The fact that this KDE/Gnome war is still continuing is just funny in my eyes. Personally, I’m a Gnome user, but that’s only because certain things about KDE irritate the shit out of me. (Namely the default sound set up, and that it reminds me too much of windows). I like the default Gnome set up, it reminds me a lot of the Amiga/Atari ST OS, with the menu/application launcher at top.
Anyhow, enough of a rant. I hope the LSB does go back to what it orignally was and stops trying to standardise the GUI at all. Next thing you know, they’ll be saying that you HAVE to use Clearlooks-blue… The LSB was also intended to make it so that the commercial developers would be able to release software that was distro-neutral. And I don’t see them forcing anyone to use QT.

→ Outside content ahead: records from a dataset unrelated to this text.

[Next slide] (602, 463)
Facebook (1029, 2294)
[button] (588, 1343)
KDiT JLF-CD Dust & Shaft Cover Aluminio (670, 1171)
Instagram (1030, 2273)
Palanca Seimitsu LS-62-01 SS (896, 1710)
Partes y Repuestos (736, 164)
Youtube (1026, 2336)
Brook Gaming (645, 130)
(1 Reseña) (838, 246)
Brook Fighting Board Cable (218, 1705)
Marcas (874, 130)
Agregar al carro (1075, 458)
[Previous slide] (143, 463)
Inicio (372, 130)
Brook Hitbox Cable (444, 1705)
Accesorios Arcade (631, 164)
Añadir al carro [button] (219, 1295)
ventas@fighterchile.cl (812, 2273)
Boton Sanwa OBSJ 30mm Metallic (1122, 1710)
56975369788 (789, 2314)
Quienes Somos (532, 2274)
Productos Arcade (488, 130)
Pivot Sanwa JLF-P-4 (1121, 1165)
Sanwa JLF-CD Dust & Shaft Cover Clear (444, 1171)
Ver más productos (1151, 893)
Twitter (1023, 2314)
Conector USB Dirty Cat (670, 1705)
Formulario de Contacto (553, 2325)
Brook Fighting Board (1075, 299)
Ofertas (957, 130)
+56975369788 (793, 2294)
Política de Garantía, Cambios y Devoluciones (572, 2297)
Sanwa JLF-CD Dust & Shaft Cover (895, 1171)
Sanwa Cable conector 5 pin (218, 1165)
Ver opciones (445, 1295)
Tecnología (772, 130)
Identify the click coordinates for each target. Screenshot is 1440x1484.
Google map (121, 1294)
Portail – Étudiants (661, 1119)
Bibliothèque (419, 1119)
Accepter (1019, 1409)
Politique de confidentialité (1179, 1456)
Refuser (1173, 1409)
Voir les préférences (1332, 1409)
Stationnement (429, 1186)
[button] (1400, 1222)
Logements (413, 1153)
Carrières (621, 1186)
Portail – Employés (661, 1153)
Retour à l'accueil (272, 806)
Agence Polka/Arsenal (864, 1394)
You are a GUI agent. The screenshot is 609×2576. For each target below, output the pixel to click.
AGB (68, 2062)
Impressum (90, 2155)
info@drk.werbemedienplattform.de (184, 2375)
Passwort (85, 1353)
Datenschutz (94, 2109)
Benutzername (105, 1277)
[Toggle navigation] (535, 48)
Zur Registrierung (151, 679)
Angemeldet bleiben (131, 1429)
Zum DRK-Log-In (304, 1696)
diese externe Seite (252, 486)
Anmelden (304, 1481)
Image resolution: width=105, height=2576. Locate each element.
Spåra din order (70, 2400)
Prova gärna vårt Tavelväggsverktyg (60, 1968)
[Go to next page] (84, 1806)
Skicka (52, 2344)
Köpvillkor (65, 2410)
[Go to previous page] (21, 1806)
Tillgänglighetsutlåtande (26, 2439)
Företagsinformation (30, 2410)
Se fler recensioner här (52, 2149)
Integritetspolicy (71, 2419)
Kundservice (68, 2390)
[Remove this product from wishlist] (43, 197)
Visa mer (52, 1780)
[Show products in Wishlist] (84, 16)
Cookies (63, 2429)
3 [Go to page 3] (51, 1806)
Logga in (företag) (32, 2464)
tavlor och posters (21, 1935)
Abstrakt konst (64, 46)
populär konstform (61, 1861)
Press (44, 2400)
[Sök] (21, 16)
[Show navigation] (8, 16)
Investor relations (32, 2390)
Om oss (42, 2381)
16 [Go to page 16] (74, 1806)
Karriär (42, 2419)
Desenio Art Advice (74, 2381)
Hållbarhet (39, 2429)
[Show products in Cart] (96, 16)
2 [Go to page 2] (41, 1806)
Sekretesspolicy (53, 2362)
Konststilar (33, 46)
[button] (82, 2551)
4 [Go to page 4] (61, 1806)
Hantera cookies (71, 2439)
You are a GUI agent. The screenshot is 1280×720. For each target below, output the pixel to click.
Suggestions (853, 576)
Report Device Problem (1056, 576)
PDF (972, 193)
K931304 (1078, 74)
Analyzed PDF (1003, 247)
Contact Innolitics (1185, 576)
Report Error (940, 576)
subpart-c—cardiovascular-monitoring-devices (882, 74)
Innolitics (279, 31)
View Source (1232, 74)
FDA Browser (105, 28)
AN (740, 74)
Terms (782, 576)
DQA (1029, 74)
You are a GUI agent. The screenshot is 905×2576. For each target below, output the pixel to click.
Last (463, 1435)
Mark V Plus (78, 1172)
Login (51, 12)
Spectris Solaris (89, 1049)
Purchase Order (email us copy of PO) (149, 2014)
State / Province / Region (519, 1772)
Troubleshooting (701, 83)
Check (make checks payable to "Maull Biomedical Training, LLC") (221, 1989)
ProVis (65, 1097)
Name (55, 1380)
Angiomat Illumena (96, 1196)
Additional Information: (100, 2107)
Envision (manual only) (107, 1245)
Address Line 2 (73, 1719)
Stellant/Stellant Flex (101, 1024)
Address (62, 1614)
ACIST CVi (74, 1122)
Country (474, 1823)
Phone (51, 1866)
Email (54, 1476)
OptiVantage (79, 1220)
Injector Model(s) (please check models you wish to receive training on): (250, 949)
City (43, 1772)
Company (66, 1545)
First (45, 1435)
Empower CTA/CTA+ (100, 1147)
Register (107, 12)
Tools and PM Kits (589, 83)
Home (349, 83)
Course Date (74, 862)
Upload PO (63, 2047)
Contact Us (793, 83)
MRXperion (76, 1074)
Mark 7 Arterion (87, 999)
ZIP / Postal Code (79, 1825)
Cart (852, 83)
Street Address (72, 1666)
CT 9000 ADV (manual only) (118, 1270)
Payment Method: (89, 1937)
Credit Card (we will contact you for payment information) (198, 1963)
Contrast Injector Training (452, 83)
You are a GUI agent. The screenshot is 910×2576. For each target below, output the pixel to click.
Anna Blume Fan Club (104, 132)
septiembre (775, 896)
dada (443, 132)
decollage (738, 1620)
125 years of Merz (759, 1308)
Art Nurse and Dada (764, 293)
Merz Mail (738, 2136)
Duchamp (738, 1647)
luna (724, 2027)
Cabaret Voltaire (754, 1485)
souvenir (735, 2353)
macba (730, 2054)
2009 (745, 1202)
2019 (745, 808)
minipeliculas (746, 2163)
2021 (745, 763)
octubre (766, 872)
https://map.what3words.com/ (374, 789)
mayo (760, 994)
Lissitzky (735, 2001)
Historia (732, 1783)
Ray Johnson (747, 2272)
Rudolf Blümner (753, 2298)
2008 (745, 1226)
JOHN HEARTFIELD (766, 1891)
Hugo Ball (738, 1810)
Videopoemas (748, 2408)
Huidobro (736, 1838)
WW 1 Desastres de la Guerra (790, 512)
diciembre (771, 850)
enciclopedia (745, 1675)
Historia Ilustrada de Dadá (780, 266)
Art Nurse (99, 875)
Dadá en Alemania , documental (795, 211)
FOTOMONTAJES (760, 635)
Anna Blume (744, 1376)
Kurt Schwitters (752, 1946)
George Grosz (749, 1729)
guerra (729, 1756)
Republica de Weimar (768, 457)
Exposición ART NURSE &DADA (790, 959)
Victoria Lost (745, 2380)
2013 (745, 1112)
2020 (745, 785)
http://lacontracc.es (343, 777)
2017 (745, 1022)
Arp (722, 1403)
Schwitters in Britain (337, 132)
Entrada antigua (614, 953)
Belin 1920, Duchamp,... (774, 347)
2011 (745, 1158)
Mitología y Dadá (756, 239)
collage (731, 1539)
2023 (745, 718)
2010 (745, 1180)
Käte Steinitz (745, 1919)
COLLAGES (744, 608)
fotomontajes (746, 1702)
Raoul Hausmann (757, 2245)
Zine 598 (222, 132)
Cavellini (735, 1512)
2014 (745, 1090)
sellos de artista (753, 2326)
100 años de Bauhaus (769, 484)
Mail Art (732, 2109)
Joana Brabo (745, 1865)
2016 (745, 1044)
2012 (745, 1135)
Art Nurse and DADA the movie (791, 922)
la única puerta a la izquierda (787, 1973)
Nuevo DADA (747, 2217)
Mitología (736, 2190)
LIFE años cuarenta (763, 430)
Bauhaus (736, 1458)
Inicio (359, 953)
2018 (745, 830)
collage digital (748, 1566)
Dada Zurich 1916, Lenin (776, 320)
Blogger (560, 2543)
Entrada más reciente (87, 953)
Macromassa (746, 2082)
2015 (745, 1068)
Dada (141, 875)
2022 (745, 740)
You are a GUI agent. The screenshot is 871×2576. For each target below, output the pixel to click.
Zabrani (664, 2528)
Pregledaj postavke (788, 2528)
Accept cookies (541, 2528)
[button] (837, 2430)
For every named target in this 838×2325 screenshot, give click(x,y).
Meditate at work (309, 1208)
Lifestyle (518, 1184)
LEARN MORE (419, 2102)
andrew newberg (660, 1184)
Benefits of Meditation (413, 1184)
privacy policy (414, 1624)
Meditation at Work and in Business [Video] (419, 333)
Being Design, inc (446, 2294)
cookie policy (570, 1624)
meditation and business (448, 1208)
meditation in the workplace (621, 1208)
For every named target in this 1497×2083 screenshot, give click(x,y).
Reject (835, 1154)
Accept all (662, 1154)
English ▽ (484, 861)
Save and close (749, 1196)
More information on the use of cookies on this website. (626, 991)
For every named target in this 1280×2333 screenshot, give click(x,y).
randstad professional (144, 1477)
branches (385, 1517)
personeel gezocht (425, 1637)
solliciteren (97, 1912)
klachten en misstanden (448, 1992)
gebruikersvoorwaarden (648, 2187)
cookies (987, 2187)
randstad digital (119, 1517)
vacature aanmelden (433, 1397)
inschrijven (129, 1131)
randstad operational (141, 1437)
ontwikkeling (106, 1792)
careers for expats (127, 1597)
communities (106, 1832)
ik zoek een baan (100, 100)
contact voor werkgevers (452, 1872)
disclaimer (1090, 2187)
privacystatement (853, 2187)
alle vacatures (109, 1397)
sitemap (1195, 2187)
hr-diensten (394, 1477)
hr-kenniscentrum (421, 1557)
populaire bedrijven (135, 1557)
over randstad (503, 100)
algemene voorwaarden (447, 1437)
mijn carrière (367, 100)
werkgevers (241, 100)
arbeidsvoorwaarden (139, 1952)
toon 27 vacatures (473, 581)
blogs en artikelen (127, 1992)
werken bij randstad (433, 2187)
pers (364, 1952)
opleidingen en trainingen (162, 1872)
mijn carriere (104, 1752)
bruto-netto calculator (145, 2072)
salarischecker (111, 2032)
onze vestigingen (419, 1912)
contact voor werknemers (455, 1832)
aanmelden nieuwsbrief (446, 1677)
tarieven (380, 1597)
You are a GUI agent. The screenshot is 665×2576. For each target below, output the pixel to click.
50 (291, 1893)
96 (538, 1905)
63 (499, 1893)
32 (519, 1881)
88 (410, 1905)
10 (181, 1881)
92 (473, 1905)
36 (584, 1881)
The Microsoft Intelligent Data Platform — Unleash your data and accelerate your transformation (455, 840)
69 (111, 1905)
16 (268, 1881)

“Of course KDE people are going to say that the LSB doesn’t matter because they don’t like the position that the LSB is taking….duh.”
Actually, it’s true. Very simply, because of the free and open nature of Linux, a body defining standards will only have as much authority as is given by the developers and users. In taking a position directly contrary to a large chunk of developers and users (by some accounts a majority), the LSB has made itself unimportant, since a (by all accounts) significant portion of the Linux developer and user base do not recognize them as the base of Linux standards.
“The reasons on this http://www.linuxbase.org/futures/ideas/issues/libqt/
page are completely clear and it was inevitable that KDE would find itself in trouble because of the Qt license.”
You mean of course to say it is inevitable, KDE is advancing at a rapid pace, without so much as a wound from the LSB.
The proprietary Qt toolkit could never be in the standard because there are too many strings attached.
If there are any strings attached, then that is for an ISV or a developer to decide – not the LSB.